Region that is part of the Intermontane Region in the USA and Mexico. Covering over 777,000 sq km/300,000 sq mi within the USA, the region occupies most of the state of Nevada as well as parts of Utah, Oregon, Idaho, California, Arizona, New Mexico, and Texas. It takes its name from its main structural characteristic, the alternation of mountain ranges with the valleys or depressions known as basins (the most famous of which is California's Death Valley).

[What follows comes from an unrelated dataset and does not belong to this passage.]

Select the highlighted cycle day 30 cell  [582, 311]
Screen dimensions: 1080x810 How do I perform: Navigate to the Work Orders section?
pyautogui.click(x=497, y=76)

The Basin and Range region lies between the Columbia Plateau (north), the Wasatch Range and Colorado Plateau (east), and the Cascade Range and Sierra Nevada (west), and extends southeast into Texas and south into the Mexican states of Sonora and Chihuahua. The Colorado River and its tributaries drain the province to the Gulf of California (the Pacific Ocean), while the Rio Grande, along with the Pecos River and other tributaries, run to the Gulf of Mexico (the Atlantic Ocean). However, except for a few other peripheral streams, drainage in the region is mostly internal, with water being channelled into playas, salt lakes, and sinks, some of them vestiges of the huge glacial Lakes Bonneville and Lahontan. Because it lies in the rain shadow (east) of California's mountains, the region is largely arid. Lack of usable water and harsh terrain have kept it for the most part uninhabited. Activities here include mining, stock raising, and military exercises. Residential, resort, and agricultural development have arisen where extensive irrigation has been undertaken.

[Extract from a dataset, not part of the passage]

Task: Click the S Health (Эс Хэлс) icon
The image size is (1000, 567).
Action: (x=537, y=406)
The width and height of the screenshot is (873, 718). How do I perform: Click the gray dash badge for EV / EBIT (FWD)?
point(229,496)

The ranges are the result of the tilting of fault blocks, sections of the earth's crust turned upwards by large plate movements; they are generally east-facing, with gradual westward slopes. The basins generally result from the corresponding lowering of crustal sections; some, for example Death Valley, now lie well below sea level. The province is sometimes identified with the Great Basin, which is its largest constituent part (accounting for over 60% of its area). Overall, however, the province also includes the lower Sonoran Desert and Salton Trough (site of California's Imperial Valley and Salton Sea), as well as higher areas extending through southeastern New Mexico and into the Great Bend region of Texas.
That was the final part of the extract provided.